WHAT TO WORK ON: Please copy out the entries below exactly, starting with the line containing "Click the red" and ending with the line containing "click(792, 86)", both lines included.

PROVIDED ENTRIES:
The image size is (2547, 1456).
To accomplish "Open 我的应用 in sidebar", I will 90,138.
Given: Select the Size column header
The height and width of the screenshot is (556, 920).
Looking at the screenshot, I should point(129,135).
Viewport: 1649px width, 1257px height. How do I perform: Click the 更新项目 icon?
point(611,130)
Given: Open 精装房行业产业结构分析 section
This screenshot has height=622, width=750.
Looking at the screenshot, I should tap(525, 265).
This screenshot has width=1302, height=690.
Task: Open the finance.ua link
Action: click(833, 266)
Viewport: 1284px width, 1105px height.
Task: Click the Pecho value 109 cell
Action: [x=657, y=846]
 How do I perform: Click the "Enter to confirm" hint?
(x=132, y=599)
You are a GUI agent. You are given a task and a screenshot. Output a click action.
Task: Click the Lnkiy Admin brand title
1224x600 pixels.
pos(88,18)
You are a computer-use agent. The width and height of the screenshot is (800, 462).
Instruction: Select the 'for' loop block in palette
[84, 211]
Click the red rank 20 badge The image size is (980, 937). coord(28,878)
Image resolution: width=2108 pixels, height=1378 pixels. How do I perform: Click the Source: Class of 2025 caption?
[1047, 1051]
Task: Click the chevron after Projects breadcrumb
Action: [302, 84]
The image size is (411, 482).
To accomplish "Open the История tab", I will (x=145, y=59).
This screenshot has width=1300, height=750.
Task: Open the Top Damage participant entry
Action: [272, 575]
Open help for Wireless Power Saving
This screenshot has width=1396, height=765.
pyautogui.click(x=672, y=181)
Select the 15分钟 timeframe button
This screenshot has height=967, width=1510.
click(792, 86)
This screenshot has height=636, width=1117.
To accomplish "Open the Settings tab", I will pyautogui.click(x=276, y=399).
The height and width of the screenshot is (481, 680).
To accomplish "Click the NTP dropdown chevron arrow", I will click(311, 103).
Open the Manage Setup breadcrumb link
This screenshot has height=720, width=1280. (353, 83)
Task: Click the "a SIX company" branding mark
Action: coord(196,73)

CORRECT ANSWER:
Click the red rank 20 badge The image size is (980, 937). coord(28,878)
Image resolution: width=2108 pixels, height=1378 pixels. How do I perform: Click the Source: Class of 2025 caption?
[1047, 1051]
Task: Click the chevron after Projects breadcrumb
Action: [302, 84]
The image size is (411, 482).
To accomplish "Open the История tab", I will (x=145, y=59).
This screenshot has width=1300, height=750.
Task: Open the Top Damage participant entry
Action: [272, 575]
Open help for Wireless Power Saving
This screenshot has width=1396, height=765.
pyautogui.click(x=672, y=181)
Select the 15分钟 timeframe button
This screenshot has height=967, width=1510.
click(792, 86)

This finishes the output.